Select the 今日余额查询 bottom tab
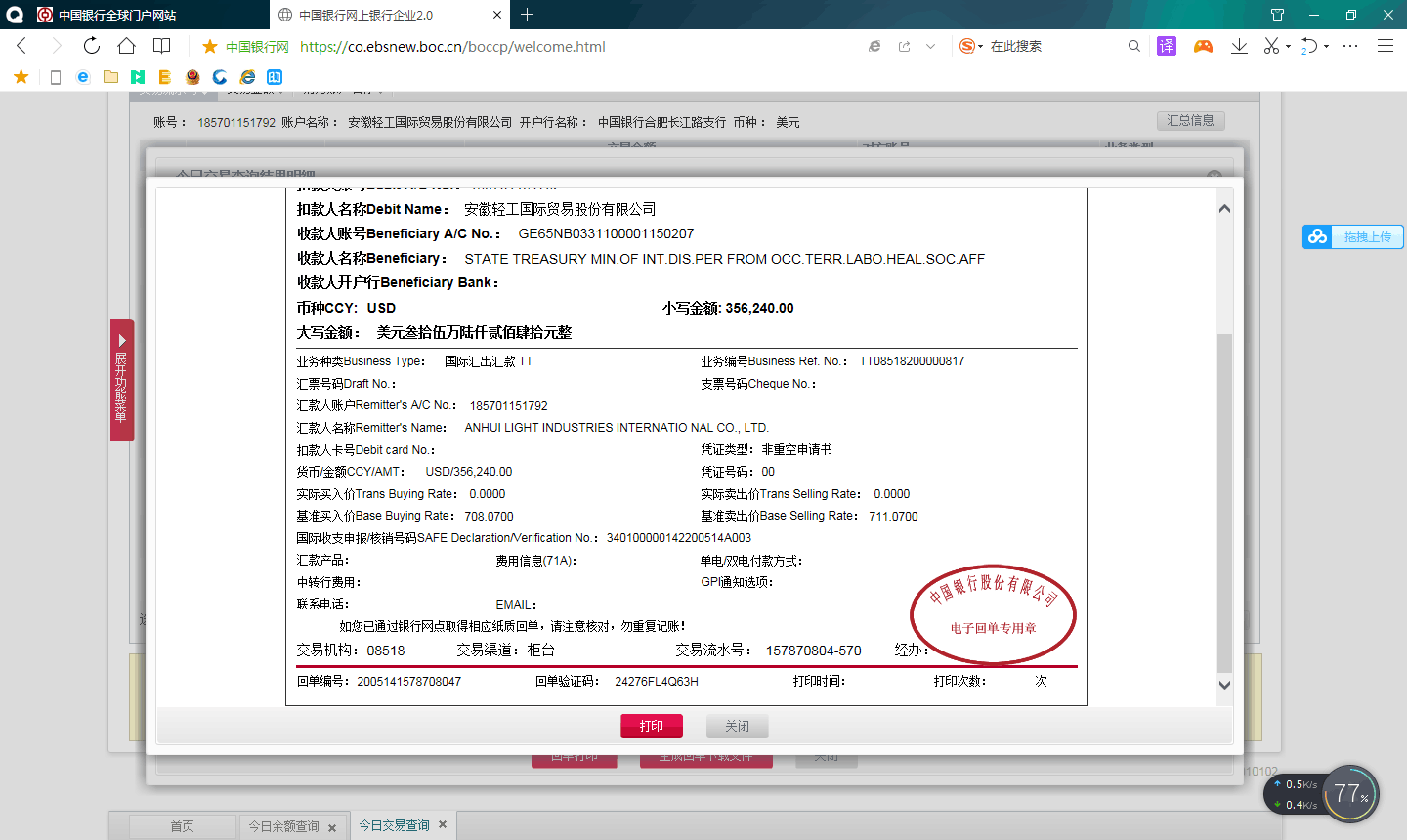This screenshot has width=1407, height=840. tap(283, 826)
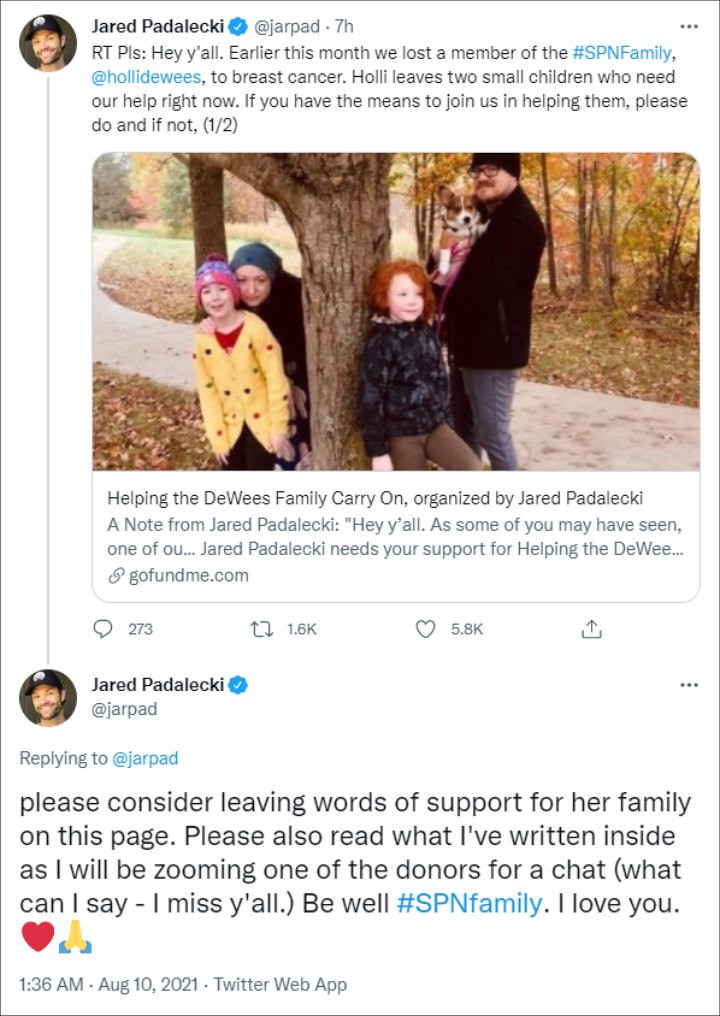This screenshot has width=720, height=1016.
Task: Open the first tweet's three-dot menu
Action: tap(688, 26)
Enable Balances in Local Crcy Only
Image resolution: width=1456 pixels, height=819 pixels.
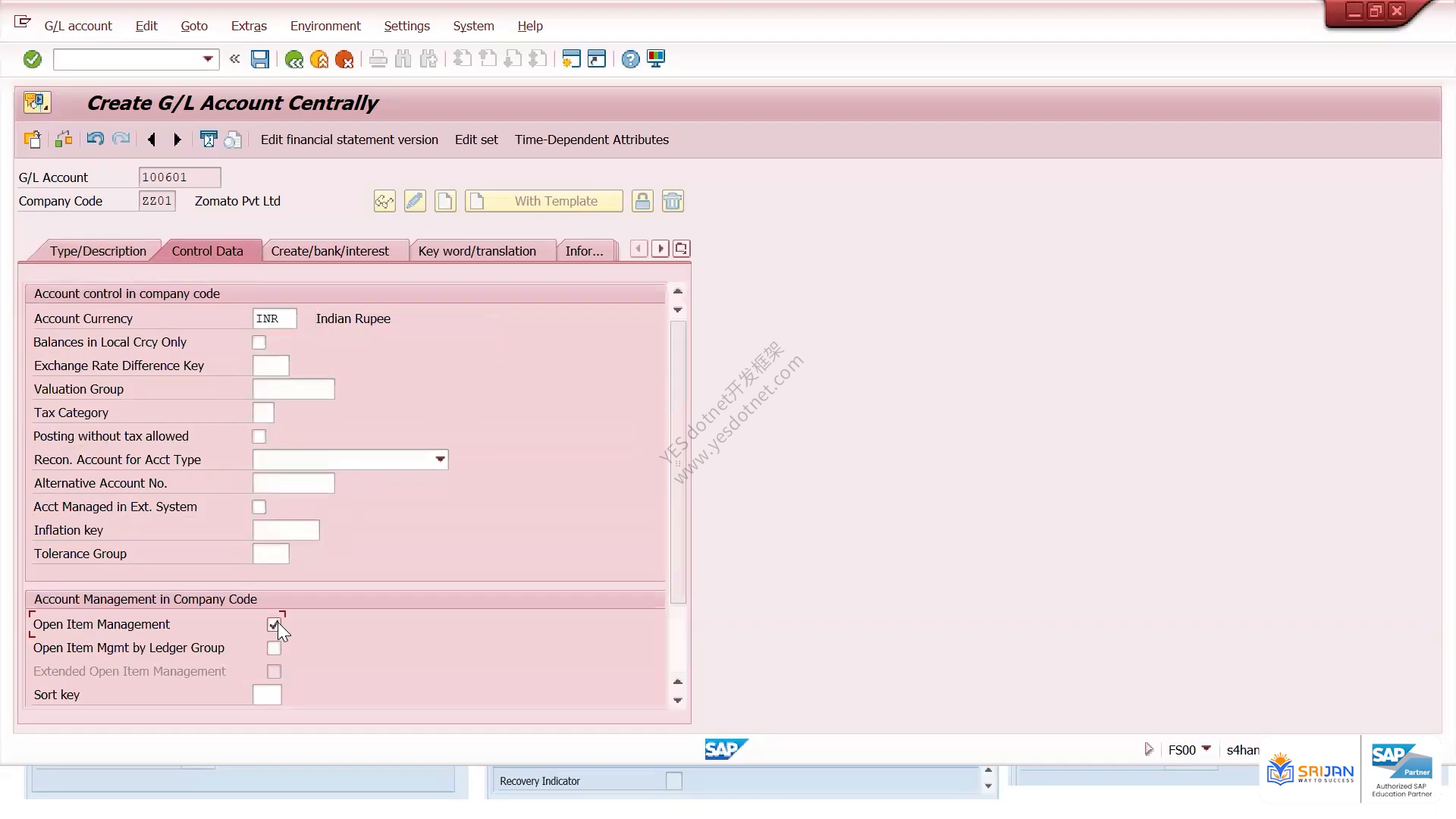point(259,343)
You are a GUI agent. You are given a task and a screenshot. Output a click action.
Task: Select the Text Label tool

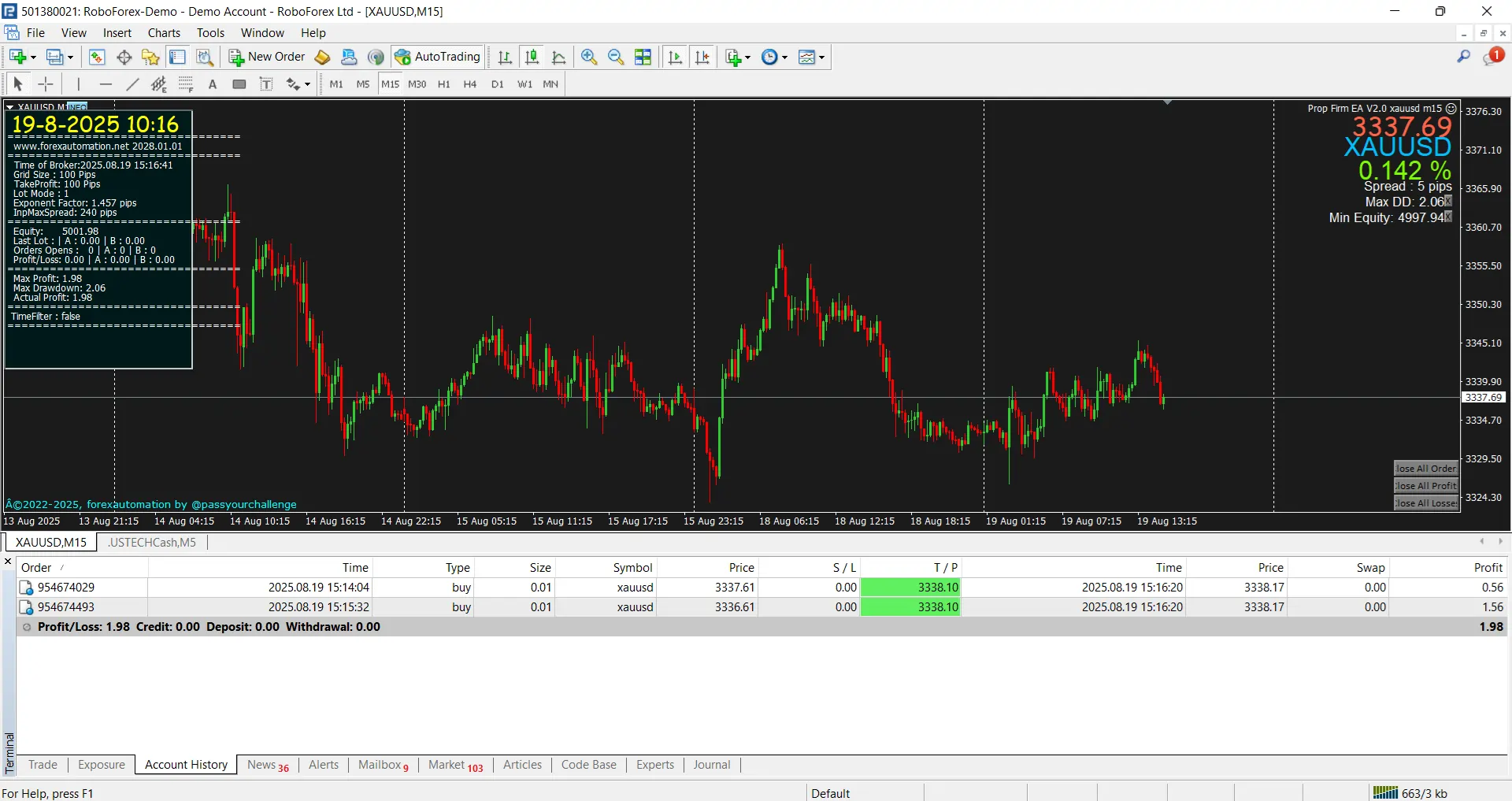(x=266, y=84)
------------------------
## EXERCISE DIRECTIONS
Every line above is to be reproduced verbatim, and the pictures are to be omitted.

## REPLY TO THE EXERCISE
Select the 今日余额查询 bottom tab
This screenshot has width=1407, height=840. tap(283, 826)
This screenshot has width=720, height=1016.
Task: Open the first tweet's three-dot menu
Action: tap(688, 26)
Enable Balances in Local Crcy Only
Image resolution: width=1456 pixels, height=819 pixels.
point(259,343)
You are a GUI agent. You are given a task and a screenshot. Output a click action.
Task: Select the Text Label tool

(x=266, y=84)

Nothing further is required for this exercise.